Assim sucede no casamento do enfermeiro com a sua profissão.

Vejamos bem:

Solteiro, quando ainda se está a enamorar o curso e a estudar, para concluir a licenciatura; está-se na fase de conhecer a profissão e perceber se realmente a queremos aceitar, e se se encaixa na nossa vida, com tudo o que ela tem dentro de si;

Casado, enquanto se mantém a relação de amor e compromisso com todas as obrigações legais e vinculativas. Nomeadamente, tal como num relacionamento, há papéis que a definem, há a obrigatoriedade de sustentar um compromisso; há uma procura para que do melhor modo a relação flua no seu dia a dia e se torne proveitosa para ambos;

Divorciado, quando a meio do percurso, já depois do exercício, se percebe que a profissão já não corresponde nem faz parte daquilo que se pretende para a vida; assim sendo, há uma desvinculação, em que o próprio enfermeiro pode enveredar por outras áreas de exercício, até em outras áreas opostas;

Viúvo, quando o término da relação é abrupto, há incapacidade não decidida como num divórcio, e o profissional exerce a sua profissão com os lamurios de quem sente que a ligação morreu dentro de si, mas se sucumbe a exercê-la tal como ela se vai apresentando, ainda que se sinta num mundo “à parte”, desvinculado, do que a relação atualmente lhe pode dar e da existência concreta dessa ligação tal como a conhecia;

Pode-se entrar num relacionamento, com a cabeça em outro, em outra profissão, mas como o percurso de vida fez com que se tivesse determinada média, determinado caminho que só permitisse a entrada nesta profissão, entrar-se numa aceitação e se prosseguir o relacionamento.

Podem passar-se anos a comparar como seria a vida se o encontro tivesse sido com a primeira escolha – de outra profissão- com quem queríamos e do modo como sonhávamos.

Nesse mergulhar de um sonho que não se realizou, pode-se ter uma sensação de compromisso para com a relação atual e deixarmo-nos estar, ou ter sempre uma sensação de que é uma situação intermédia para chegar algures a outro lugar que sempre se quis mais ainda não se conseguiu. Ainda que injusto, por vezes essa perspetiva afeta a relação a cada dia,  e afasta a essência do gesto que se tem, quase como se em cada ato se agisse de modo desligado e com desamor para com o exercício pleno.
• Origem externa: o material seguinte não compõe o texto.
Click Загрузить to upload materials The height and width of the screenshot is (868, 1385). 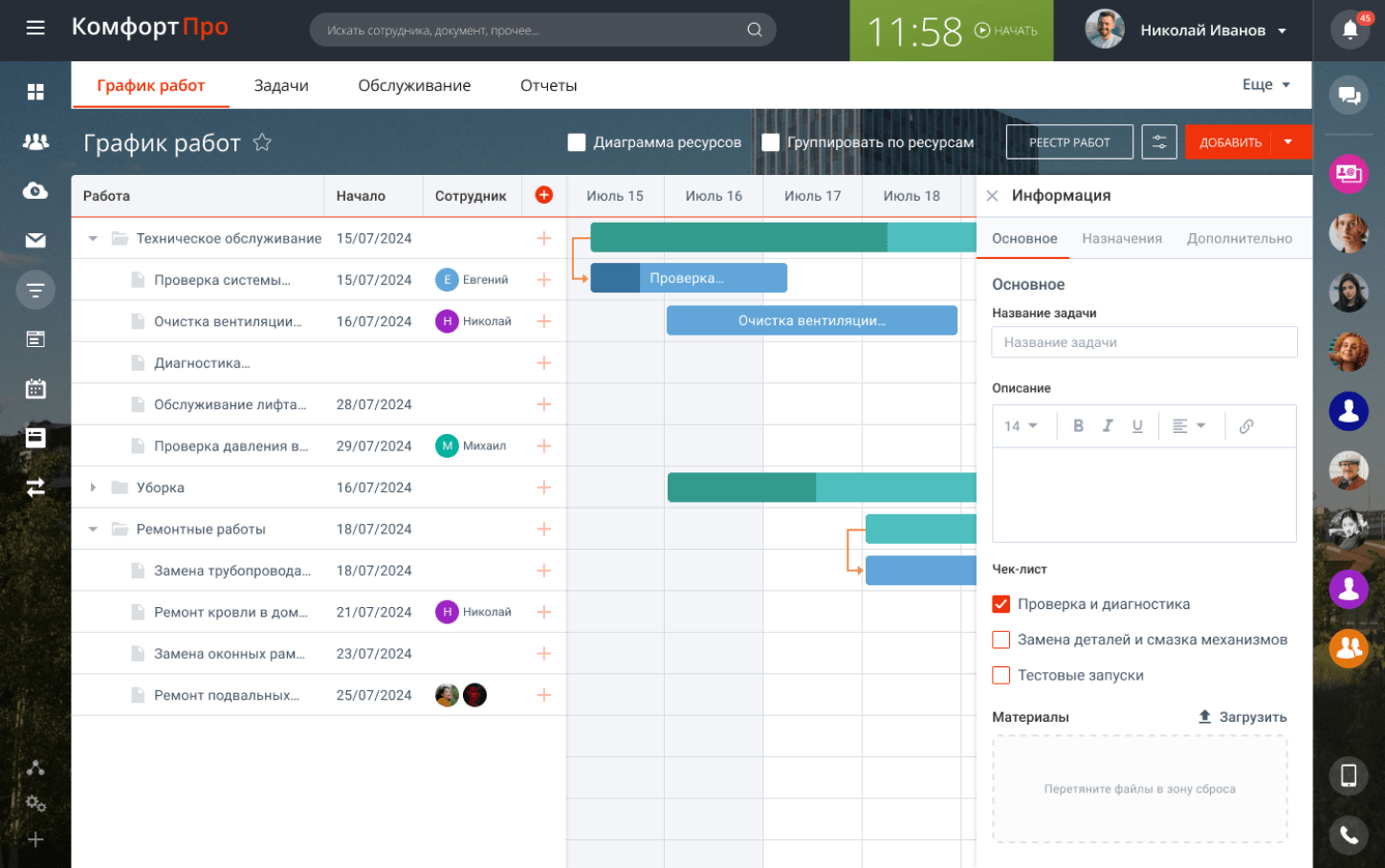(1242, 717)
Num relacionamento amoroso, há os altos e baixos. Há aquele entusiasmo inicial da conquista, há o “fogo” da paixão, que por vezes pode ter dificuldade em ser sustentado ao longo da relação.
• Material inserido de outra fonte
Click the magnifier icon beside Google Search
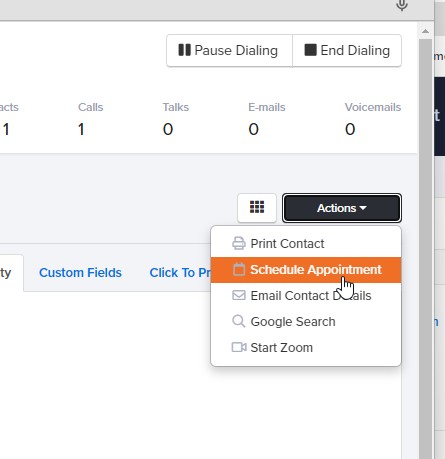 (x=239, y=321)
De inicio há muito o “acreditar”. Como se investe em tempo, espaço e matéria, se tem objetivos de se organizar a vida com determinados propósitos. Se fazem todos os tipos de cursos e se aprimora a vida com um fulgor que quase dá a entender que o pico da montanha é ainda muito pouco para a energia da caminhada e para onde se pretende chegar.

Pode querer-se aprofundar a relação e investir nela com cursos, pós graduações e mestrados, doutoramentos.. mini cursos, e fazer até terapias para que a relação se aprofunde e se torne especial…
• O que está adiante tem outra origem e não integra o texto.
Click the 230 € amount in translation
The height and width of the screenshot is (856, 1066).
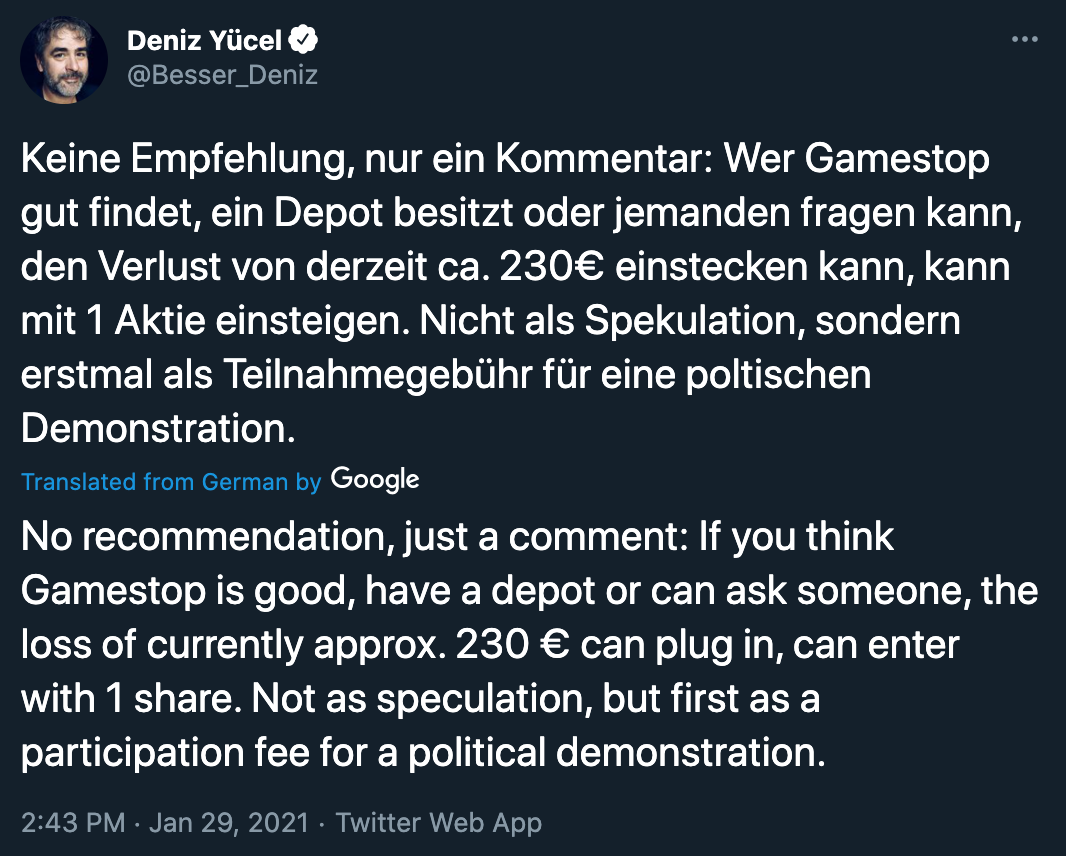pos(513,644)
Até um dia em que se percebe que ou a relação tem tudo para funcionar dentro do que nos foi dado a viver nela, ou pura e simplesmente todo o investimento feito nela, nos mantém vazios.

Aí encontramos em nós motivos a favor e contra para continuar o caminho. Ou temos a sorte da coisa fluir e atingirmos aqueles patamares de conforto que nos satisfazem, no ser, no estar e no  retorno,  ou somos daqueles que se sentem insatisfeitos na relação e percebemos que é o momento de decidir fazer “alguma coisa” para além de verbalizar os sentimentos negativos que em muito passam por nos lembrarmos de um possível divórcio.

Também encontramos os que estão a favor e contra este relacionamento.

A desfavor podemos ter os pretendentes a amantes,  os que não querem que a relação continue, para que se tornem o número 1, por despeito ou ambição, por posse em relação a alguém,  e aí fazem de tudo para enegrecer a relação aproveitando cada migalha para criarem conflito e chamarem a atenção. Usam de tudo ao alcance para fazer “memes” e ridicularizar o que ambos conseguem no relacionamento, para o desvalorizar e se sobrevalorizarem, quase como que se os fins justificassem os meios…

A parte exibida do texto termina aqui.